Люди и взрывы | страница 18



Перед войной, в 1940 году, Филатов в Одессе подтвердил диагноз Авербаха и предложил попробовать лечение биостимуляторами. Эта методика была разработана в его клинике. После двухмесячного лечения острота зрения немного увеличилась, но поле зрения оставалось узким. В те годы я еще свободно читал, писал.

Большую моральную помощь в это трудное время оказал Евгений Федорович Бахметев. Он говорил:

— Утрата зрения — большое горе, но мне кажется, вы сумеете преодолеть его и будете работать. У вас разовьется пространственное воображение, вы сможете лучше сосредоточиваться. Гомер был слепой. Эйлер был слепой. Слепота не помешала им стать великими.

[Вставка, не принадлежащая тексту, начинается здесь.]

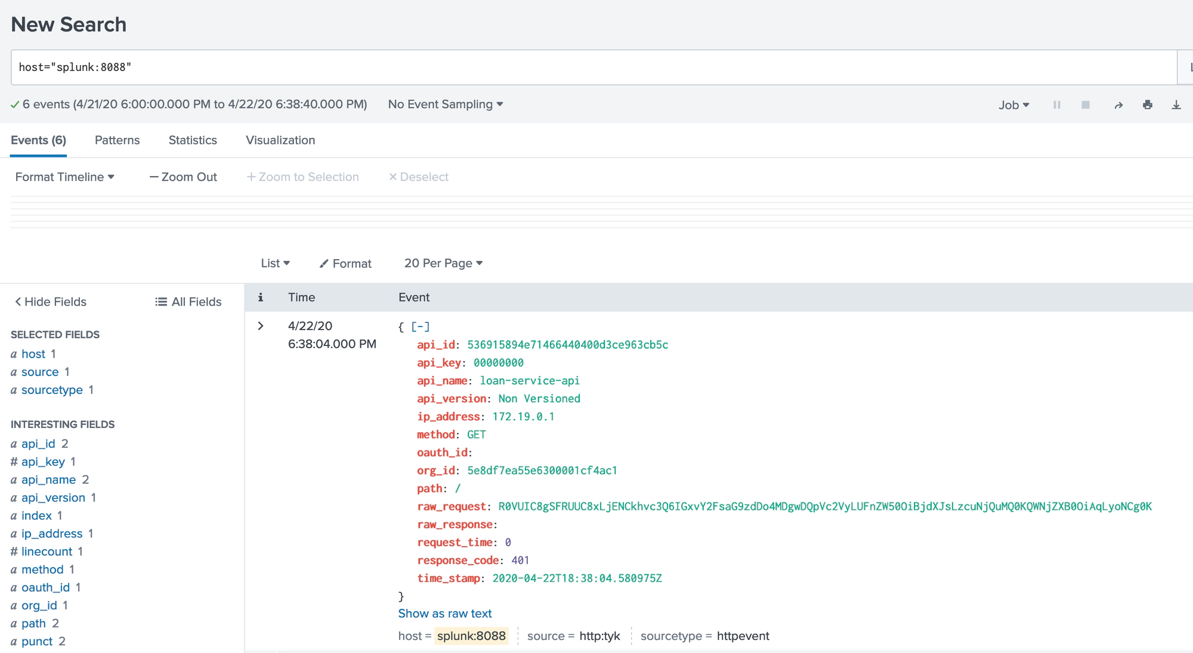The width and height of the screenshot is (1193, 653).
Task: Click the download job results icon
Action: pos(1175,104)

Неотвратимое угасание зрения все чаще заставляло задумываться о том, как жить дальше. Было две возможности. Первая — превратиться в инвалида, все помыслы которого направлены на лечение глаз и ожидание открытия в медицине чуда; вторая — так приспособиться к потере зрения, чтобы максимально сохранить работоспособность.

Мы выбрали второй путь. Рядом была Зина. Она стала моими глазами.

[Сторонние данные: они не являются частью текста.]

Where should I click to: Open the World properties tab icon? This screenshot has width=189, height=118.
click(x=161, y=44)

У пигментного ретинита есть одна «положительная» особенность: болезнь прогрессирует медленно, зрение угасает на протяжений десятилетий. Природа здесь дает возможность человеку постепенно приспособиться к утрате зрения. Освобождалось время от телевизора, от посещений кинотеатров, сокращались зрительные впечатления и в то же время появлялась так необходимая для научной работы возможность внутренней сосредоточенности, развивалось пространственное воображение, тренировалась память. У ослепшего человека необычайно интенсивно работает «внутреннее зрение», обостряются слух и осязание. Он может вполне прилично ориентироваться в пространстве. Недостаток реальной визуальной информации восполняют память и воображение — ошибки можно свести к минимуму. Есть свои небольшие хитрости, которые вырабатываются постепенно, чтобы нужда в помощи возникала только в крайних случаях. Изобретая, придумывая, я «вижу» схемы и конструкции в мельчайших деталях. Рассказать зрячим конструкторам о придуманном приборе или схеме не представляет труда. Долгое время в этом помогало составление эскизов мелом на черной бумаге. Но вскоре и эта возможность ушла. И все же люди, проработавшие со мной не одно десятилетие, утверждают, что при обсуждении новых идей и конструкций они практически не ощущают моей слепоты.

«О том, что Вениамин Аронович не видит, я узнала лишь на одном из наших вечеров, когда он вышел из зала сказать вступительное слово,— писала Марина Францевна Ковалева.— А Вы, Зинаида Матвеевна, оставаясь на месте и напряженно следя за ним, тихонько проговорили вслед: „Левее", и он чуть изменил направление. Уже потом мне сказали, что Вениамин Аронович точно знает количество шагов до лесенки на сцену и число ступенек, чтобы все проделать самому.